Many economists were predicting sales to decline by just 1.8 percent, to a pace of 715,000.
Sales dropped 19.3 percent in the Northeast and fell 6.4 percent in the South. In the Midwest, new-home sales plunged 27.6 percent. In the West, however, sales rose 4 percent.
Over the past 12 months, new-home sales nationwide have tumbled by 34.4 percent, the biggest annual slide since early 1991.
"I think you can classify what we are seeing in the housing market as a crash," said Mark Zandi, chief economist at Moody's Economy.com. "Sales and home prices are in a free fall."
The median US sales price of a new home dipped to $239,100 in November. That is 0.4 percent lower than a year earlier.
The housing market has been suffering through a severe slump following record-breaking activity from 2001 through 2005. Sales turned weak, as did home prices. The boom-to-bust situation has increased dangers to the economy.
Foreclosures have soared to record highs and probably will keep rising. A drop in home prices left some people stuck with balances on their home mortgages that eclipsed the worth of their homes.

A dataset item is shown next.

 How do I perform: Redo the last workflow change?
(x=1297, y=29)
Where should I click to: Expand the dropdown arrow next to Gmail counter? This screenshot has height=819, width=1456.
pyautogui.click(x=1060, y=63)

Other home buyers were clobbered as low introductory rates on their mortgages jumped to much higher rates.
Problems in housing are expected to persist well into 2008 - a presidential election year.
The economy's growth is expected to have slowed sharply to a pace of just 1.5 percent or less in the final three months of this year. Former Federal Reserve chairman Alan Greenspan recently warned that the economy is "getting close to stall speed." The big worry is that the housing and credit troubles will force individuals to cut back on spending and businesses to cut back on hiring and capital investment, throwing the economy into a tailspin. To help bolster the economy, the Federal Reserve has sliced a key interest rate three times this year.